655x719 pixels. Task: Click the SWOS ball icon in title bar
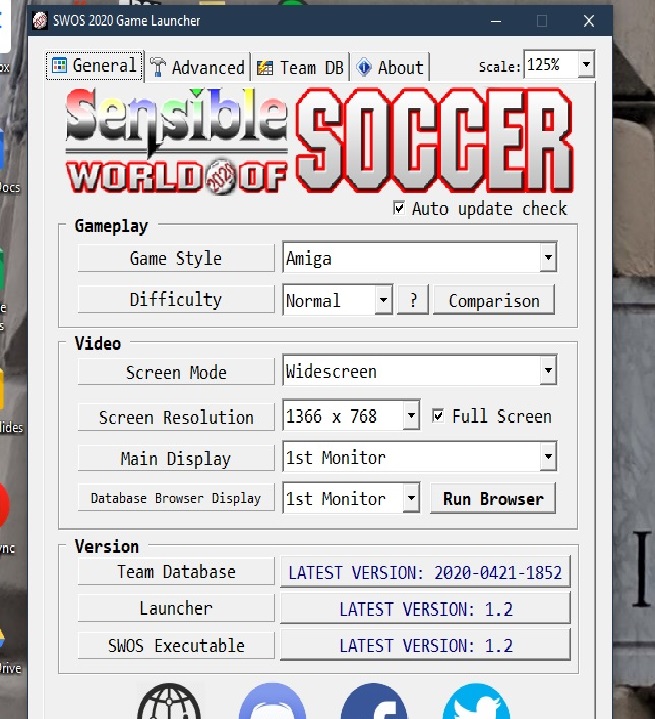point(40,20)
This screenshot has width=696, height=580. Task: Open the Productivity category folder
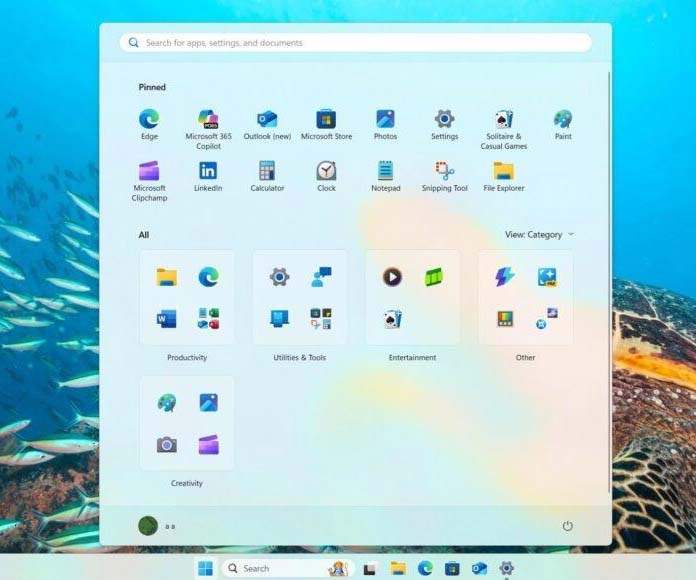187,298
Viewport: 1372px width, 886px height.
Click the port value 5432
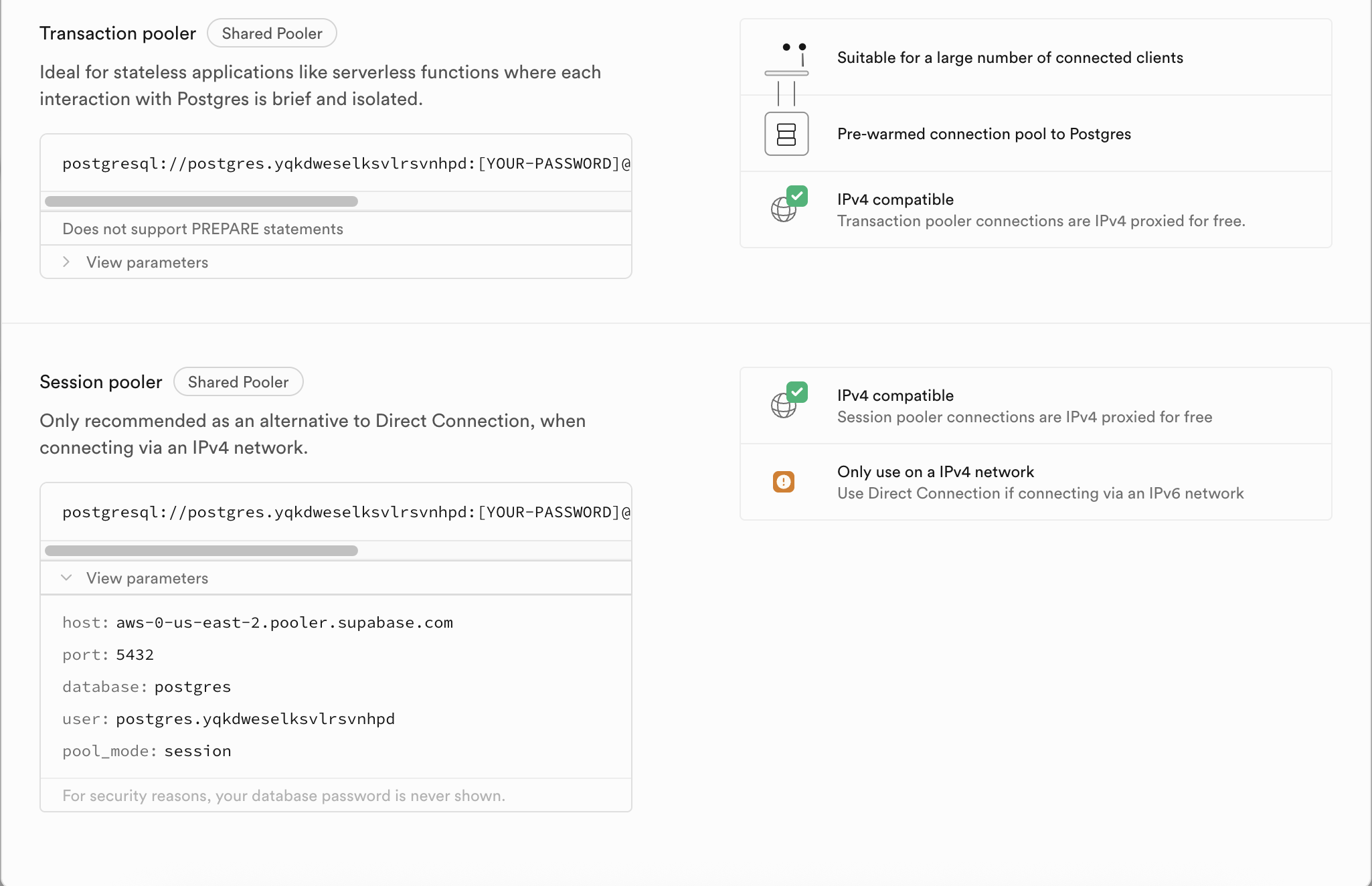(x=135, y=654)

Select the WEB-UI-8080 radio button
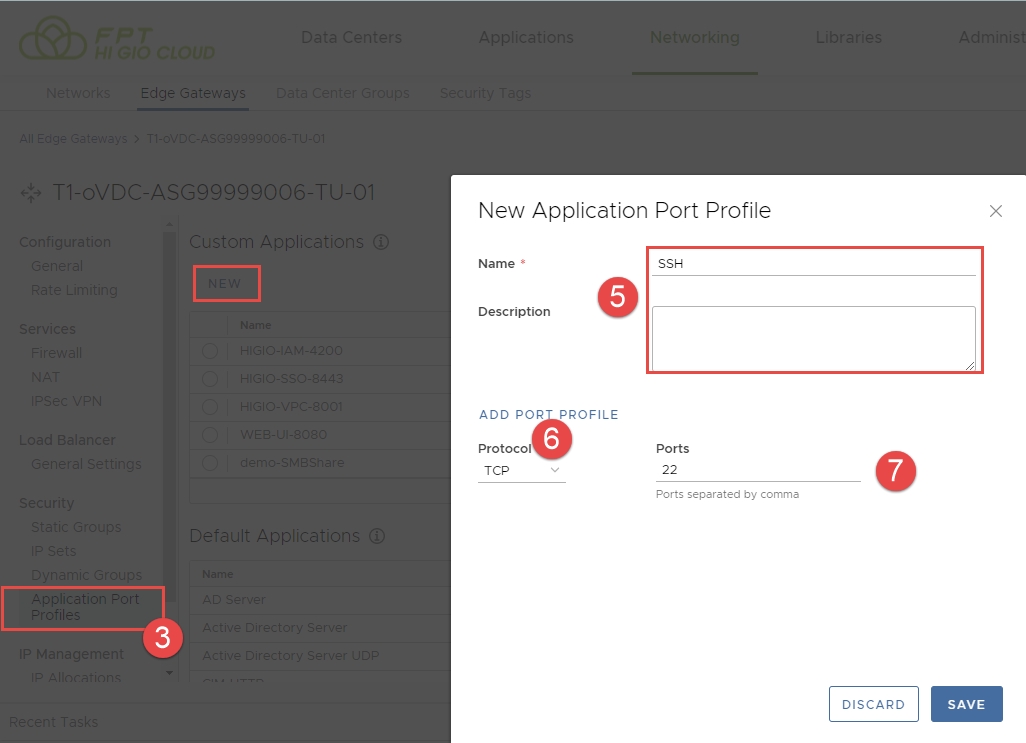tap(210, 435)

○ ○ ○ ○ ○

### [Work request]
Leaving the pictures out, set down all of the data again exactly.

### [Solution]
655x719 pixels. Task: Click the SWOS ball icon in title bar
point(40,20)
This screenshot has width=696, height=580. Task: Open the Productivity category folder
187,298
Viewport: 1372px width, 886px height.
Click the port value 5432
(x=135, y=654)

Select the WEB-UI-8080 radio button
tap(210, 435)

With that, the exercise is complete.